*Exercise description*.
In the article on healthcare stocks below, set down everything from "However, short term" down to "its target market." word for word.

Underperforming health stocks seen having growth potential
Healthcare stocks have underperformed the market considerably during the recent past, mainly due to the moderate growth in earnings. "Part of the reason for this is that with the upturn in the economy, investors are turning to economically sensitive stocks that are in their up-cycle," HNB Stockbrokers said in a recent research report on the health sector.

Despite strong demand and potential for further growth, most hospitals have shown moderate profits, with the exception of Asiri whose earnings stand ahead of the others. Asiri is one of the few stocks to continuously outperform the ASPI.

Although there has been an increase in public sector spending on healthcare, the country has hardly witnessed an improvement in terms of the quality of service provided.

This can be largely seen in the rural areas where there is a huge mismatch between demand and supply, especially due to the lack of competition in the absence of private sector participation.

HNB Stockbrokers said private healthcare institutions are restricted to urban areas with Central Bank statistics showing occupancy rates over 100 per cent in most public hospitals. "This has resulted in the deterioration of quality of the state healthcare services thus enabling private sector health care providers to expand their operations profitably. However these investments are limited to the key towns such as Colombo and Kandy."

The stock brokers suggested the government introduce subsidies for private investors who are prepared to start such business ventures in rural areas. "We feel the government should encourage a larger private sector participation to develop the health sector. This should be done through tax holidays, subsidies, providing land at concessionary rates."

Among the other barriers towards the sector growth, is a severe manpower shortage, especially with regard to nurses, it noted adding that the government should step in to improve training.

The stock brokers said that private investors may not be attracted to building hospitals in rural areas because profitability of the sector may not be good enough."This is clearly evident when observing the positioning of the leading private healthcare institutions," HNB Stockbrokers said. "Most of them are located in urban areas where the consumer spending is reasonably high and the patients are less price-sensitive. In our view this is the main reason for stiff competition among the private sector hospitals, which are saturated in the main towns."

HNB Stockbrokers said selected picks in this sector offer good investment opportunities. Apollo had under performed HNB Stockbrokers' original expectations but has recorded a steady growth in revenue and EBITDA, over the last eight quarters in operation.

However, short term earnings multiples are not expected to reach attractive levels. PER is expected to decline from 19.5x to 11.7x over the next two years. HNB Stockbrokers rated Asiri as the "best value prospect" and said it has an "attractive and consistent dividend yield."

However, it warned that lack of liquidity and free float is the main concern. Durdans has maintained its market share over time with its successful pricing strategy and would benefit in the medium and long term from their expansion projects, which would enable Durdans to remain competitive in its target market.

*Given data*.
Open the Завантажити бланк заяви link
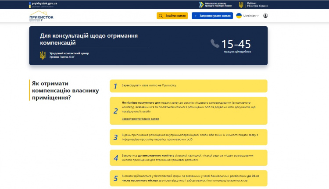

*Response below*.
However, short term earnings multiples are not expected to reach attractive levels. PER is expected to decline from 19.5x to 11.7x over the next two years. HNB Stockbrokers rated Asiri as the "best value prospect" and said it has an "attractive and consistent dividend yield."

However, it warned that lack of liquidity and free float is the main concern. Durdans has maintained its market share over time with its successful pricing strategy and would benefit in the medium and long term from their expansion projects, which would enable Durdans to remain competitive in its target market.